Lo miró a la cara, se acercó aún más, alzó las manos, le bajó la cabeza y pegó sus labios a los suyos con un descarado beso con la boca abierta, uno en el que sólo pudo evitar caer de cabeza. Su control le falló, algo que no era habitual. La agarró de la cintura, con fuerza, para evitar devorarla.

Leonora interrumpió el beso y se echó hacia atrás, pero sólo un poco. Alzó los párpados y clavó sus ojos en los suyos.

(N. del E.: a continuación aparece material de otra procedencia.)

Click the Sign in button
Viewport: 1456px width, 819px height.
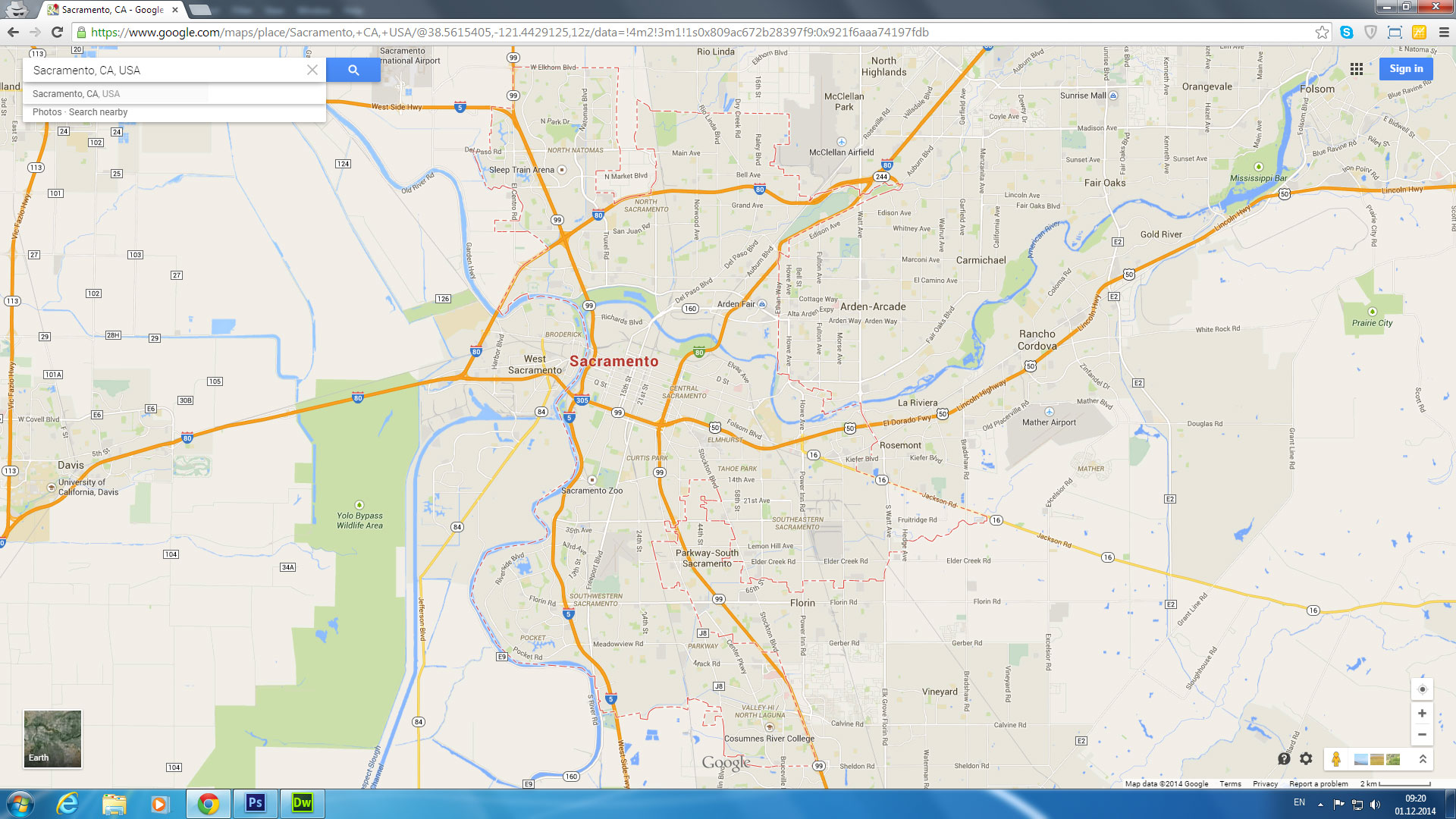pyautogui.click(x=1406, y=69)
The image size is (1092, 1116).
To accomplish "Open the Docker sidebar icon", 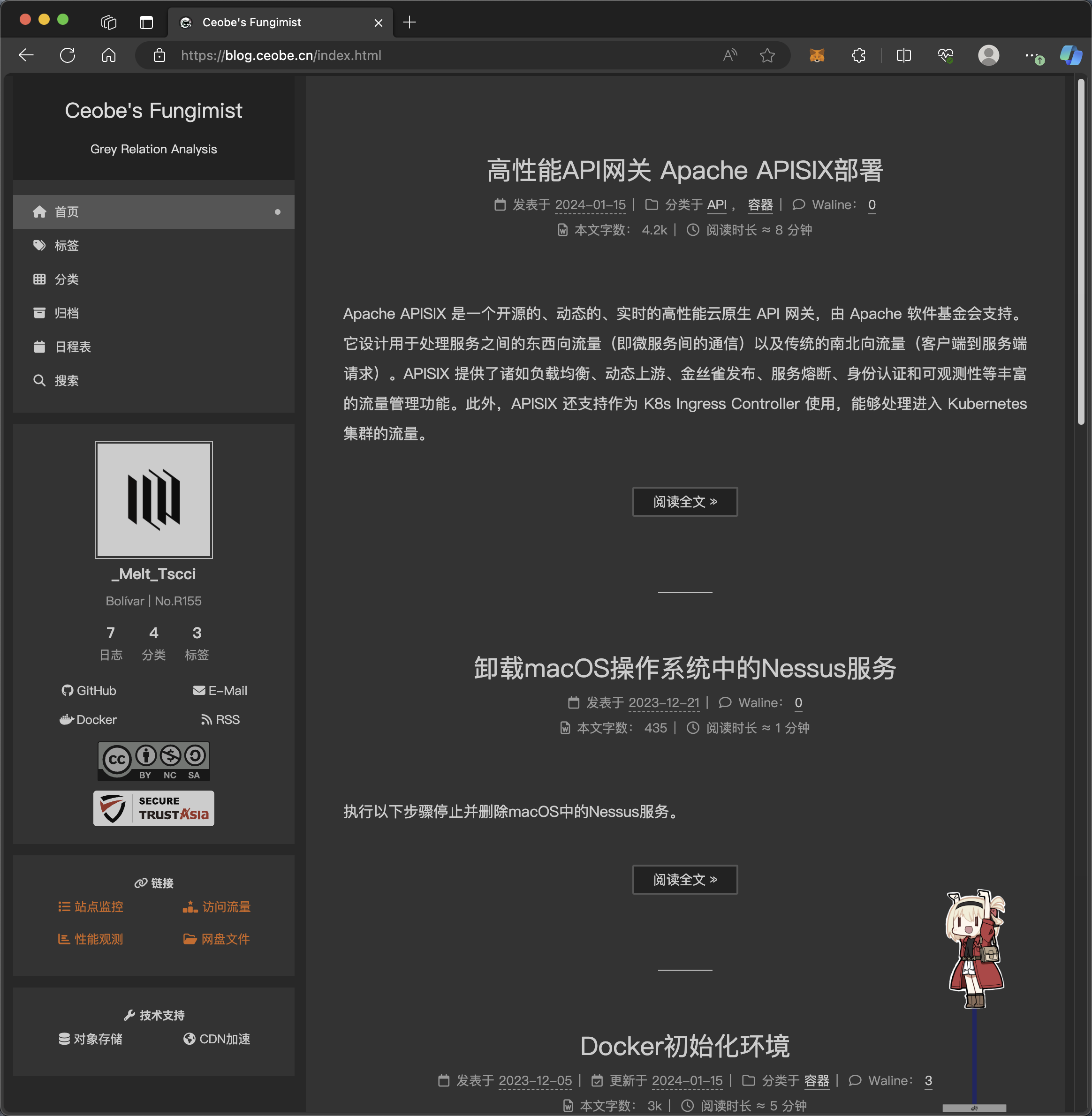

Los de ella brillaban azules entre las pestañas. Sin dejar de mirarlo, se desató la capa y dejó que la prenda cayera al suelo.

– Quería darte las gracias.

Su voz sonó ronca, grave. Lo atravesó y Tristan sintió que el cuerpo se le tensaba al reconocer lo que quería decir. Antes de que el eco se apagara, la estaba atrayendo más hacia él, con fuerza, cuerpo contra cuerpo, y bajando la cabeza.

Leonora lo detuvo con un dedo, que le deslizó por el labio inferior mientras seguía el movimiento con la mirada. Pero en lugar de apartarse, se acercó más y se dejó caer contra él.

– Porque estabas ahí cuando te he necesitado.

Sin pensar, Tristan la abrazó. Leonora lo miró a los ojos y volvió a deslizar la mano hasta su nuca.

– Gracias.

Él tomó su boca cuando se la ofreció y se sumergió profundamente. No sólo sintió placer, sino una sensación de tranquilidad que se deslizó por sus venas. Le pareció bien que le diera las gracias así; no vio ningún motivo para renunciar a ese momento, para hacer otra cosa que no fuera saciar sus sentidos con el tributo que le ofrecía.

Ella se pegó a él, su cuerpo era una promesa de felicidad absoluta.

Entre los dos, de las brasas encendidas surgieron unas llamaradas que saltaron bajo su piel. Tristan sintió cómo se avivaba el fuego y confiado en que sabía hasta dónde podía llegar ella, dejó que ardiera. Dejó que sus dedos se deslizaran hasta sus pechos. Cuando notó los dulces montículos prietos y tensos, buscó los encajes. Se encargó de ellos y de los lazos de la camisola con gran destreza.

Sus senos quedaron libres en sus manos. Leonora jadeó a través del beso. Tristan la abrazó, la atrajo, amasándolos posesivamente y avivando aún más las llamas.

Interrumpió el beso, hizo que levantara la cabeza y apoyó los labios en su garganta. Descendió hasta donde su pulso palpitaba frenéticamente, luego lamió, acarició, succionó.

Ella jadeó, el sonido resonó en el silencio y lo empujó a seguir. La hizo darse la vuelta, se sentó sobre el brazo del sillón y la atrajo hacia él, al tiempo que le bajaba el vestido y la camisola hasta la cintura para poder devorarla.

Le había ofrecido su regalo y él lo había aceptado. Con los labios y la lengua tomó y reclamó. Recorrió sus firmes curvas. Besó ardientemente aquellos tensos pezones. Escuchó su respiración entrecortada y sintió cómo le clavaba los dedos en el cuero cabelludo mientras la provocaba.